News that the Parliamentary Ombudsman’s final report into the regulation of Equitable Life has been further delayed - until after October at the earliest – is more than a blow to its long suffering policyholders.

This much awaited report has been delayed yet again by the fact that the Treasury, the Government Actuaries Department and various other government bodies, have issued responses to the Ombudsman, Ann Abraham’s draft report, that are so lengthy that she has felt the need to ask for more time to consider them.

This, together with the need to circulate these responses and the intervening summer recess, mean that Abraham won’t be able to communicate with policyholders again until October.

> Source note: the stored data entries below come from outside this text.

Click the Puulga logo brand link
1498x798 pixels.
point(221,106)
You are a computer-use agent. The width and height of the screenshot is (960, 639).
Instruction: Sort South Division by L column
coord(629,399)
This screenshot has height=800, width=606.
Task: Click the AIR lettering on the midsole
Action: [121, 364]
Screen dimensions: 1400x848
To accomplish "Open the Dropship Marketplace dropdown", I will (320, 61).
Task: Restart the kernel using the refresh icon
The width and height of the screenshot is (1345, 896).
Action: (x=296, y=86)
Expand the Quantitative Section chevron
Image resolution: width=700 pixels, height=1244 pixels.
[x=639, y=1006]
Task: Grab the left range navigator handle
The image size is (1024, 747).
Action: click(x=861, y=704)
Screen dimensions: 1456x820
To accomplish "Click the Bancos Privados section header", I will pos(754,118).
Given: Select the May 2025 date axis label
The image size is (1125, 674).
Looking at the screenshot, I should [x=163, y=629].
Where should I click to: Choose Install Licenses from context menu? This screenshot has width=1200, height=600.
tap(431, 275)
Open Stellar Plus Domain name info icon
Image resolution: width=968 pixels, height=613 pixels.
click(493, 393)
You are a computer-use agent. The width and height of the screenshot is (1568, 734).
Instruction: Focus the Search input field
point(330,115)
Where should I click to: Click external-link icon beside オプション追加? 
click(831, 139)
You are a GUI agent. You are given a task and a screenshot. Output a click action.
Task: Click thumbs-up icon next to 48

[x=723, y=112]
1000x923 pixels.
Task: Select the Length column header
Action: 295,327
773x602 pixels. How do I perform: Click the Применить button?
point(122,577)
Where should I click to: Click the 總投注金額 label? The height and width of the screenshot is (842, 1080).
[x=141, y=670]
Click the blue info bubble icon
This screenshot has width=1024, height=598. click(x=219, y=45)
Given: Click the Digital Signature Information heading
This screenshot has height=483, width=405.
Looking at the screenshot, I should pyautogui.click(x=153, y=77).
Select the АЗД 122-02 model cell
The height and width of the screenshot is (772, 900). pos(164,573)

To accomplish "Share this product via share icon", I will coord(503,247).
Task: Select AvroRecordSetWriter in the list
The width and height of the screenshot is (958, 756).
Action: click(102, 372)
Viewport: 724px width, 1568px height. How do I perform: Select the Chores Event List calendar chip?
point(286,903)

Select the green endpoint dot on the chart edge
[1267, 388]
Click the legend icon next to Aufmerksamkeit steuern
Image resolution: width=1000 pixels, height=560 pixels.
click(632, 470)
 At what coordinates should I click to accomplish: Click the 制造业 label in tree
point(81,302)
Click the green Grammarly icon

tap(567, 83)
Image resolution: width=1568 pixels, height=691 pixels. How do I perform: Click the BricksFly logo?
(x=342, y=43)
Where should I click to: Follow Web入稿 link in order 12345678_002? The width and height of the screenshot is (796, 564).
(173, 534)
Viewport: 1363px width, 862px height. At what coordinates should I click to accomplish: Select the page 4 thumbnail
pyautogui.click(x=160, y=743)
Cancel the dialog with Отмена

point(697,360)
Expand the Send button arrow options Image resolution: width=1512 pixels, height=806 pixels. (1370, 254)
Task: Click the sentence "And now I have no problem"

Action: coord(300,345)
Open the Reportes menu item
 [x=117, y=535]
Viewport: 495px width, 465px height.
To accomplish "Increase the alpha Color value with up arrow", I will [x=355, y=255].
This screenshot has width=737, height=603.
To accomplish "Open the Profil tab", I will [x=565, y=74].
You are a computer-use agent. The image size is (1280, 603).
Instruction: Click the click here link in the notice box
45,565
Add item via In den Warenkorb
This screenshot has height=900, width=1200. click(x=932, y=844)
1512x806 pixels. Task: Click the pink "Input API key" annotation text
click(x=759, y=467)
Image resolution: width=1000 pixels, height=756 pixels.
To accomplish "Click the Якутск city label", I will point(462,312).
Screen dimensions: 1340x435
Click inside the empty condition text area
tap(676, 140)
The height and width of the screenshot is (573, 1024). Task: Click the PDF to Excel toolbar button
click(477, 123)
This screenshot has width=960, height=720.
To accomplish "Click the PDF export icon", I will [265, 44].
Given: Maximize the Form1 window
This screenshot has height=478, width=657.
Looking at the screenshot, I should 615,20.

It is difficult not to surmise that the Treasury chose to flood the Ombudsman with its 500 page response in a bid to delay publication of this key report until 2008, so that any flack arising from the Equitable debacle will not damage our Prime Minister-in-waiting while he is still at the Treasury.

Whatever the truth, Equitable Life policyholders deserve better. Since Equitable’s near collapse in 2000, the insurer has been nearly investigated out of existence, so how the Treasury and other bodies have suddenly found something new to say about Equitable’s demise is difficult to comprehend.

But with an EU Parliamentary report also due to be published soon, which is believed to look favourably on the issue of compensation, policyholders continue to be subjected to a rollercoaster of good and bad news.

All the more reason for the chairman and chief executive of Equitable to redouble their efforts to sell off the remaining with profits fund to a strong insurer which can restore, as far as is possible, the benefits due to the mutual’s long suffering policyholders.

If Abraham recommends that compensation should be paid as well, all the better. But given the current Government’s arrogant dismissal of previous Parliamentary Ombudsman reports, I wouldn’t hold your breath.